Campagna di prevenzione andrologica ANDROLIFE

Dr.ssa Paola ScalcoData pubblicazione: 17 marzo 2013Ultimo aggiornamento: 30 maggio 2017

Mentre per le ragazze è abbastanza usuale recarsi a fare una visita ginecologica ad un certo punto della loro vita, per i maschi andare dall’andrologo è quasi un evento eccezionale.

Fino ad alcuni anni fa questa carenza era in qualche modo supplita dalla visita di leva, nel corso della quale potevano venire riscontrate problematiche che altrimenti sarebbero rimaste nascoste, con le immaginabili conseguenze negative future.

Sarebbe buona abitudine che anche i ragazzi e gli uomini iniziassero a considerare l’andrologo come specialista di riferimento, al pari del ginecologo per le donne. Sarebbe infatti opportuno, indipendentemente dall’avere dei problemi o dei fastidi, effettuare una visita andrologica nelle varie fasi della vita:

prima visita intorno ai 13 anni

seconda visita intorno ai 18 anni

terza visita intorno ai 55 anni

Una visita andrologica può avere molteplici finalità, ad esempio:

- prevenzione delle patologie andrologiche

- verifica del normale sviluppo e funzione dell’apparato genitale

- diagnosi e terapia delle cause di infertilità

- diagnosi e terapia dei disturbi della sfera sessuale

Non è corretto attendere che emergano delle difficoltà o dei problemi e nemmeno è sufficiente ricorrere al medico di base, richiedendo magari un intervento farmacologico senza aver effettuato preventivamente le adeguate indagini.

Per un approfondimento sulle resistenze ad incontrare un andrologo per effettuare una visita, allego l’articolo del dott. Beretta, andrologo:

https://www.medicitalia.it/blog/andrologia/302-che-resistenze-alla-prevenzione-andrologica.html

Naturalmente, non bisogna dimenticare la componente psicologica che può stare alla base o alimentare certi disturbi ed affrontare le eventuali problematiche anche con l’ausilio di uno psicologo psicoterapeuta, meglio se specificamente formato in sessuologia clinica. In alcuni casi, il problema è squisitamente psicologico, pertanto sarà cura dell’andrologo cercare di motivare il paziente ad effettuare un approfondimento diagnostico in questa prospettiva. Si tratta allora di superare l’imbarazzo di parlare ad un professionista di questa sfera così intima e privata della propria vita:

https://www.medicitalia.it/blog/psicologia/2433-ho-un-disturbo-sessuale-ma-mi-vergogno-a-parlarne.html

https://www.medicitalia.it/blog/psicologia/1852-ansia-da-prestazione-e-spectatoring.html

 

Proprio nell’ottica di cercare di instaurare buone abitudini, in questa settimana la SIAMS (Società Italiana di Andrologia e Medicina della Sessualità) offre l’opportunità di una visita andrologica gratuita, grazie al Progetto Androlife.

Anche quest’anno, infatti, è attiva la Campagna di prevenzione dell’infertilità maschile nei giovani, consistente in una visita andrologica per uno screening diagnostico di I livello.

L’iniziativa, patrocinata dal Ministero della Salute, è destinata ai giovani tra i 18 e i 35 anni ed è finalizzata a far conoscere l’importanza della prevenzione dei fattori di rischio di infertilità nei giovani maschi e della necessità di vivere con maggior consapevolezza la propria sessualità.

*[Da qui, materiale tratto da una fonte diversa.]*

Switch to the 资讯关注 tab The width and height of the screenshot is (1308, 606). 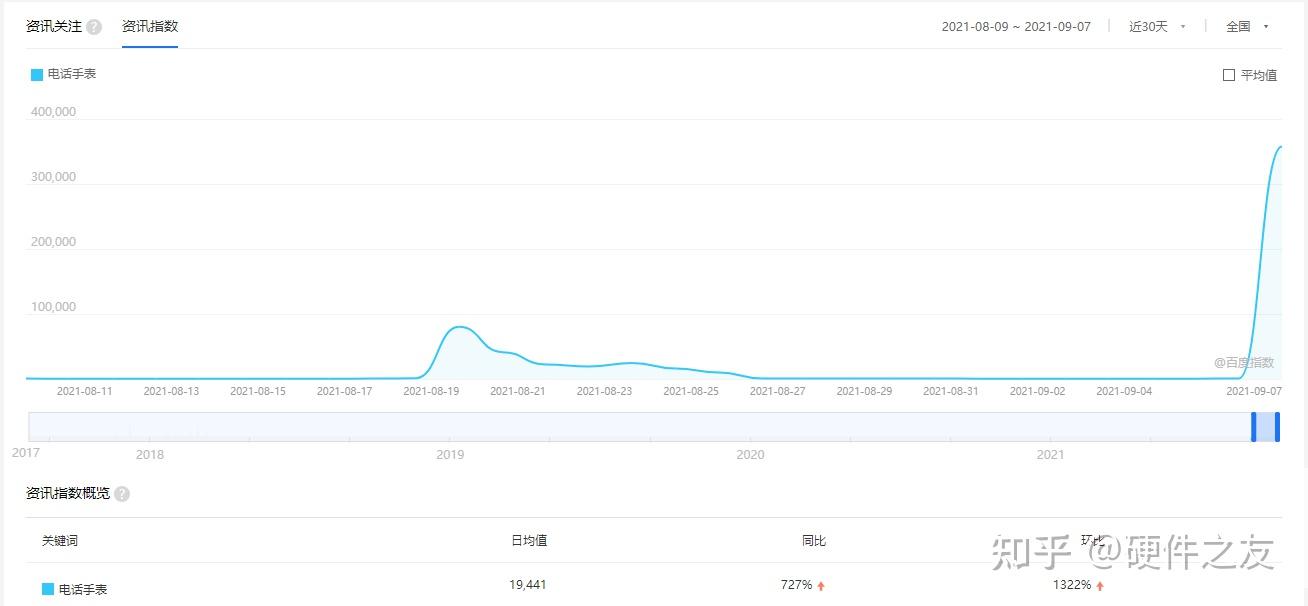pyautogui.click(x=54, y=27)
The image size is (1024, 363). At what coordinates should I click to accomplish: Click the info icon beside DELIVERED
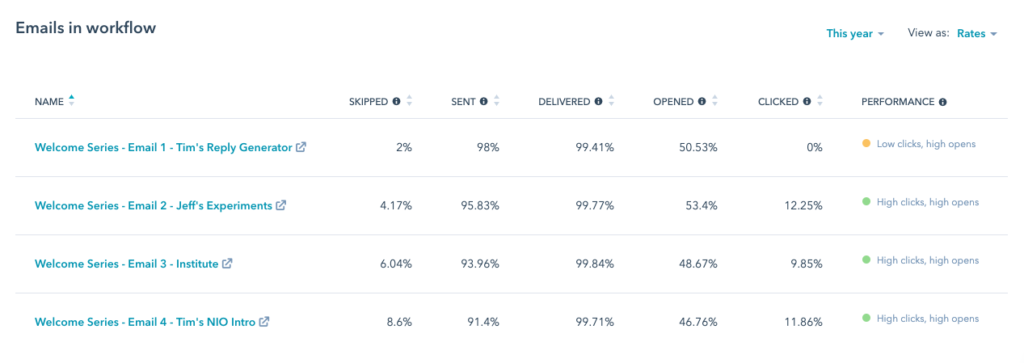tap(598, 102)
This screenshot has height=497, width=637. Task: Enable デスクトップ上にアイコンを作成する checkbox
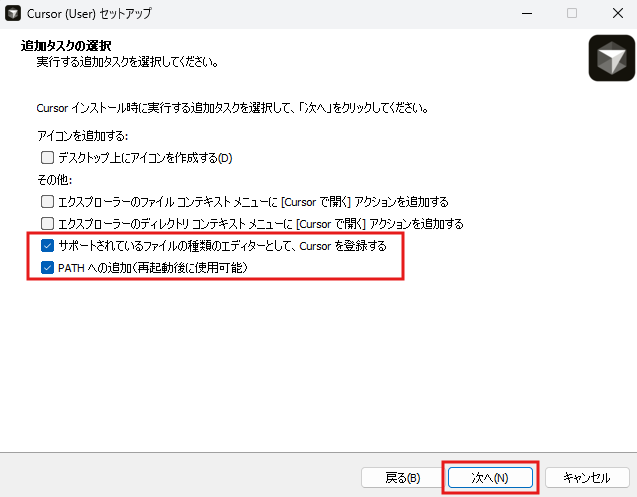click(x=48, y=158)
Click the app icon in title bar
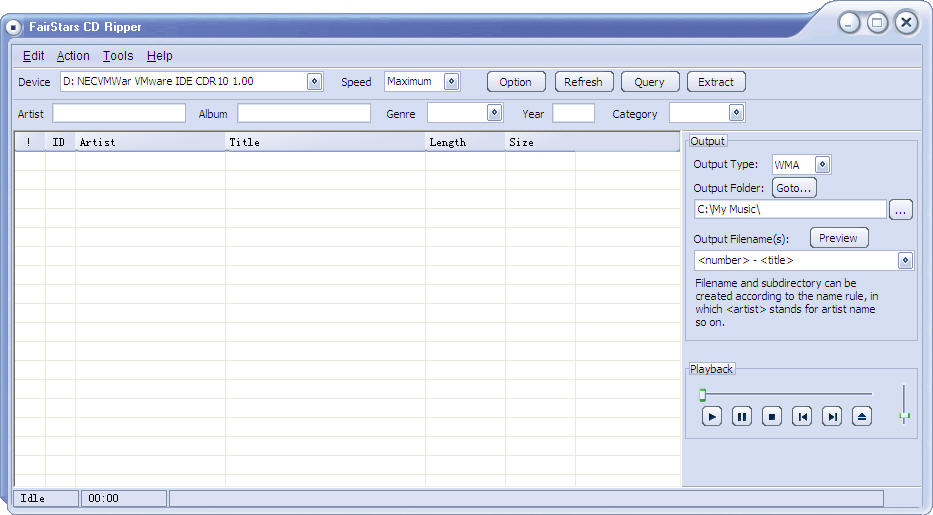Viewport: 933px width, 515px height. pyautogui.click(x=14, y=26)
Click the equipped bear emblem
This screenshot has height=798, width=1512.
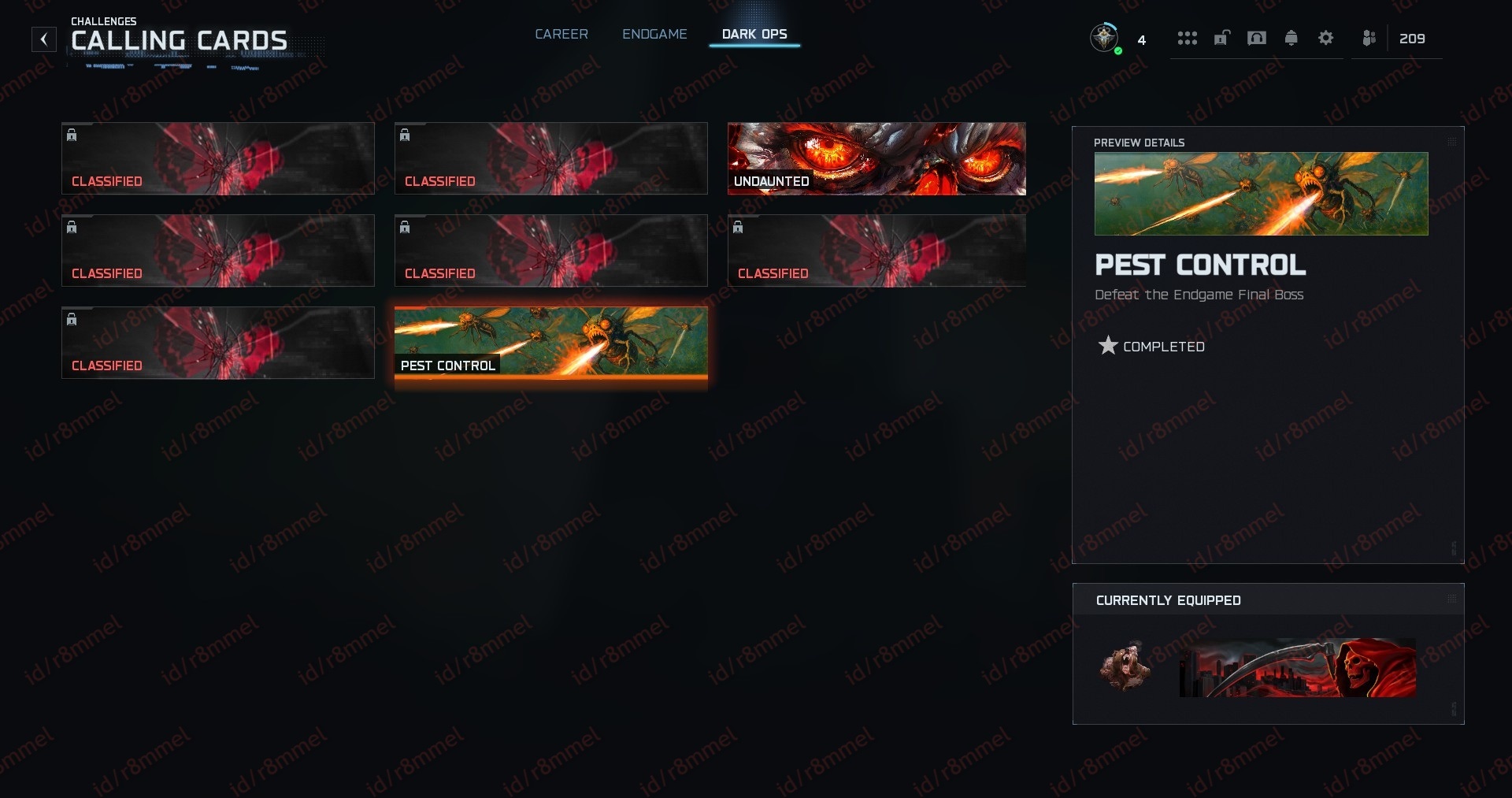click(1125, 666)
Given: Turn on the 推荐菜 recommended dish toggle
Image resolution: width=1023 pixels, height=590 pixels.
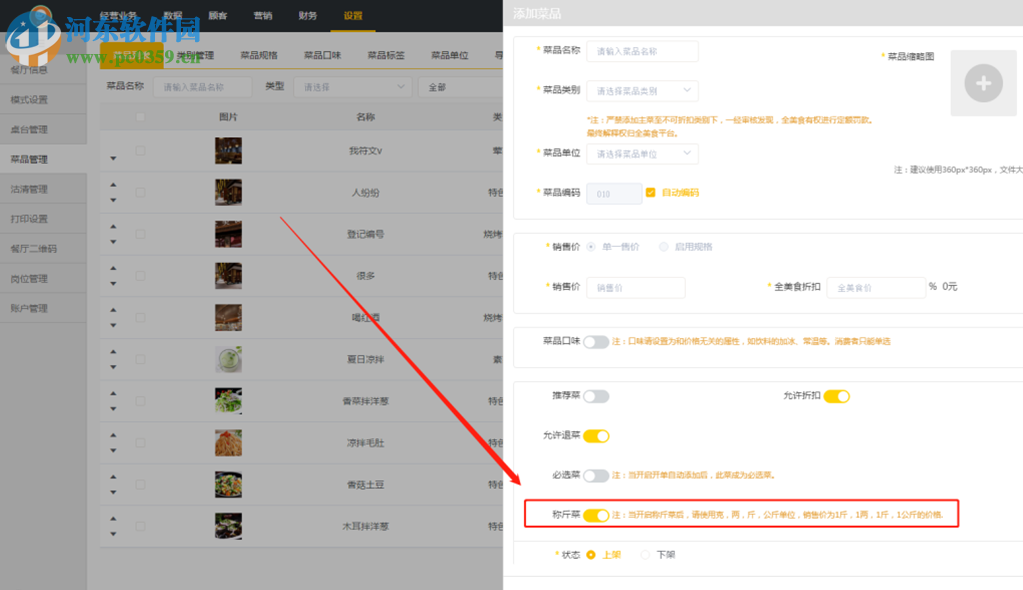Looking at the screenshot, I should coord(596,396).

Tutte le informazioni (e tanti utili approfondimenti) possono essere reperite in:

http://www.androlife.it/

http://www.androlife.it/wp-content/uploads/Ambulatori-20131.pdf

Autore

paola.scalco
Dr.ssa Paola Scalco Psicologo, Psicoterapeuta, Sessuologo

Laureata in Psicologia nel 1994 presso Università degli studi di Padova.
Iscritta all'Ordine degli Psicologi della Regione Piemonte tesserino n° 1724.

5 commenti

#1

Cara Paola,
ne approfitto del tuo blog per un mio vecchio cavallo di battaglia.
Più volte ho lanciato il seguente appello: facciamo che anche le case farmaceutiche rendano più accessibili i farmaci andrologici, da renderli alla portata di tutti.

#2
Dr.ssa Paola Scalco
Dr.ssa Paola Scalco

Mi unisco a te nell'appello, aggiungendo però che maggior disponibilità non deve far rima con superficialità: gli uomini devono lasciarsi guidare e consigliare da voi medici e non pensare che tutto possa essere sempre risolto esclusivamente con una pasticca.